Eine Menge verschiedener Gangster auf der Jagd nach einem großen Diamanten
Man hat es ja schon immer gewußt: Filmregisseure können, wenn sie clever sind, viel Geld mit wenig Aufwand verdienen, sozusagen fast im Schlaf. „Snatch“ von Guy Ritchie gehört als Film in genau diese für alle daran Beteiligten äußerst lukrative Schublade. Aber das Geheimnis dieses Erfolges ist nun keines mehr, denn hier wird es verraten: Wie mache ich aus einem Film zwei und verdiene das vierfache Geld? Zuerst benötigt man einen coolen Erstlingsfilm, der von der Kritik zunächst unterschätzt, dann aber zügig als neuer Kultfilm im Stile Tarantinos ( egal, auf welcher Packung dieser völlig überbewertete Name draufsteht, der Inhalt verkauft sich wie sonst noch was...) neu bewertet wird. Guy Ritchie hat so einen Film, „Lock, Stock...“ der Titel. Ein wirklich grandioser Streifen über ziemlich unfähige Gangster.
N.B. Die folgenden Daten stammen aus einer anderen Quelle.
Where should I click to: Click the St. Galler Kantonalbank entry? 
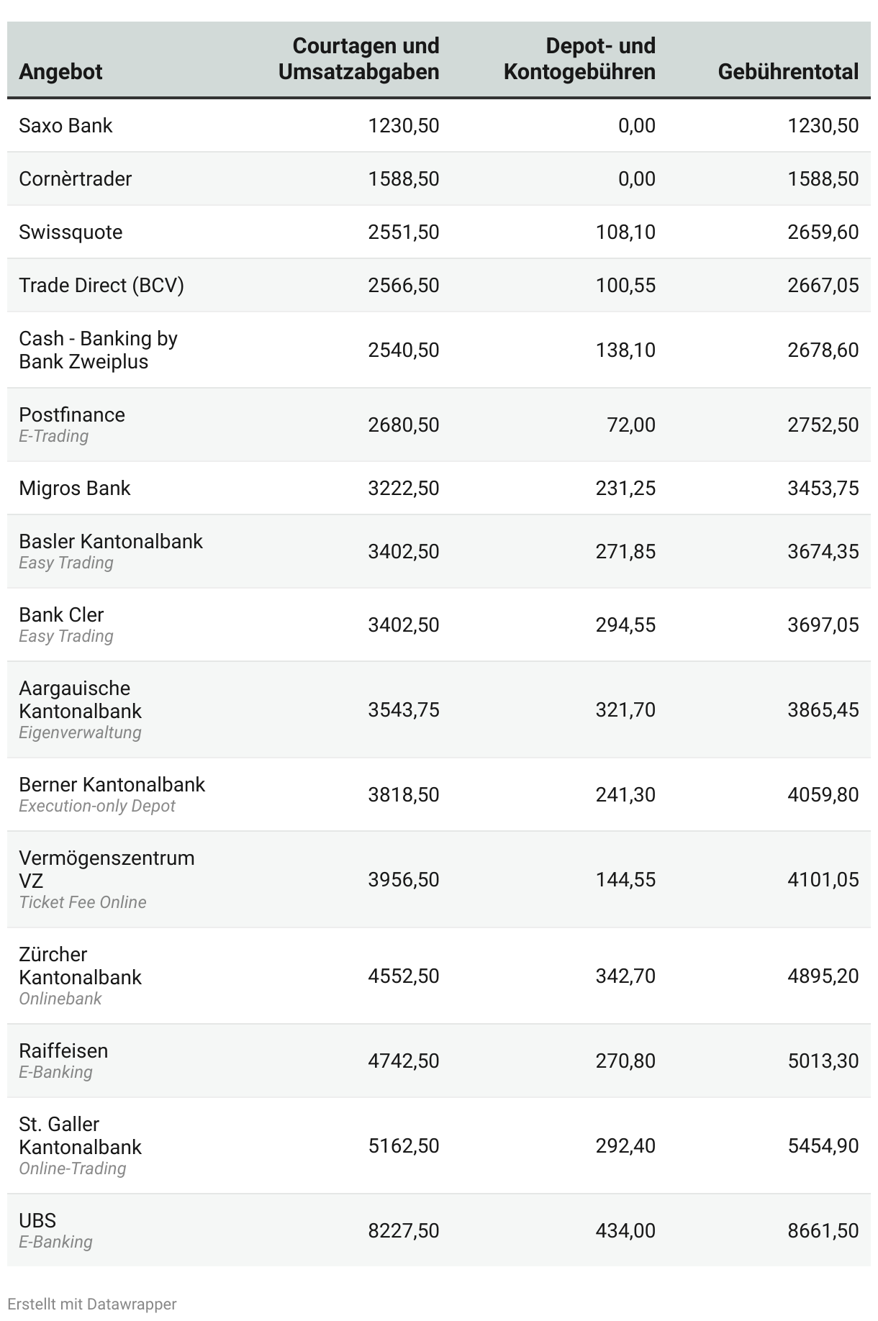coord(80,1135)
Also, der Film ist da, man kann sich damit erst einmal damit sanieren, Geld für einen neuen Streifen ist auch nicht schwierig aufzutreiben, denn was mögen Produzenten mehr als einen vermeintlich sicheren Kassenerfolg, der garantiert wird, indem man schwört, keine ganz neue Story zu schreiben? Dann, wenn man die Kohle eingetrieben hat, kauft man sich zum Teil die gleichen Schauspieler wie damals ein, nimmt dann noch ein, zwei wirklich bekannte Gesichter dazu, die machen das gerne für den guten alten Kumpel Ritchie, man kennt sich, da hilft man sich auch mal. Das wiederum zieht an der Kinokasse aufgrund der Werbung noch mehr Leute an als geplant, das Spiel mit den Kritikern wiederholt sich, Geld fließt in Strömen, die Kosten waren niedrig, das Drehbuch fast das gleiche, Champagner für alle...
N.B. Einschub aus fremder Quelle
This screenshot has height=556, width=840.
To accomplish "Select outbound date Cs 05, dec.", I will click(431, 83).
Unglaublich? Aber so steht es geschrieben...“Snatch“ handelt im wesentlichen von einem großen Diamanten, der in Antwerpen gestohlen und nach London geschmuggelt wird, dann dort die Begehrlichkeiten von einem Sammelsurium eigenwilliger Ganoven weckt, durch mehrere Hände gereicht wird, dabei das eine oder andere Opfer fordert und so ganz nebenbei auch noch die Geschichte des Boxpromoters Turkish, illegaler und getürkter Faustkämpfe sowie einem Boxer aus einem Zigeunerlager aufgreift und intelligent in die Handlungen rund um den riesigen Diamanten verwebt. Das ist die Kurzfassung, und diese gleicht im Grund der Story in „Lock, Stock...“ fast aufs Haar. Der Diamant hier sind die Schrotflinten dort, die Boxkämpfe hier die Kartenspiele dort und so weiter, und so fort. Diese Dreistigkeit benimmt einem beinahe den Atem, aber nur beinahe, denn den Grimm darüber, sauber über den Leisten gezogen worden zu sein, verschluckt man schnell angesichts des großen Spaßes, den man mit „Snatch“ sogleich hat.
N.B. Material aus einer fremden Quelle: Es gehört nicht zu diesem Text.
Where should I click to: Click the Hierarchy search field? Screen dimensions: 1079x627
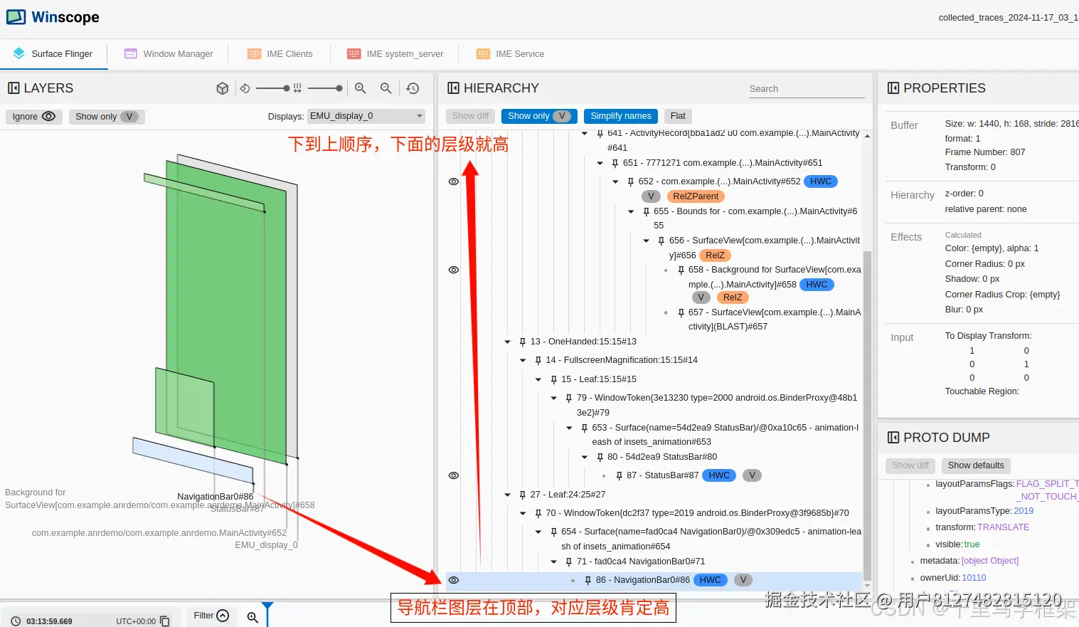point(807,88)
Liebevoll wird das Kaleidoskop der Verlierer vorgeführt, die Farbgebung, der schnelle Schnitt und die teils surrealen Umgebungen lassen den Zuseher sich sofort zu Hause fühlen. Dazu trägt ebenfalls das Schauspielerrecycling bei, Jason Statham und vor allem Vinnie Jones, letzterer wieder als eine Art Geldeintreiber, sind einfach grandios. Auch diesen Film muß man sich unbedingt im Original ansehen, der Dialekt der Zigeuner, die von einem wie seit „Kalifornia“ nicht mehr so schmuddeligem Brad Pitt angeführt werden, ist zum Brüllen komisch. „Snatch“ ist keine Minute langweilig, niemals zäh, wirkt aber auch nie so aufgesetzt wie die oft zitierte angebliche Vorlage aus Amerika. Wie in Ritchies Erstling sind die Dialoge den Figuren nicht nur in den Mund gelegt worden, die Darsteller können ihre Rollen leben, jede Zeile paßt haargenau zu der jeweiligen Situation - und es wird herrlich derbe geflucht. An sich müßte man die Höchstnote geben, in jeder Sekunde ist dieser Film um einiges besser als der gesamte „Pulp Fiction“, aber der Ideenklau und die zum Teil direkte Kopie seines eigenen Erstlings soll Ritchie hier nicht ganz verziehen werden – daher „nur“ 9/10.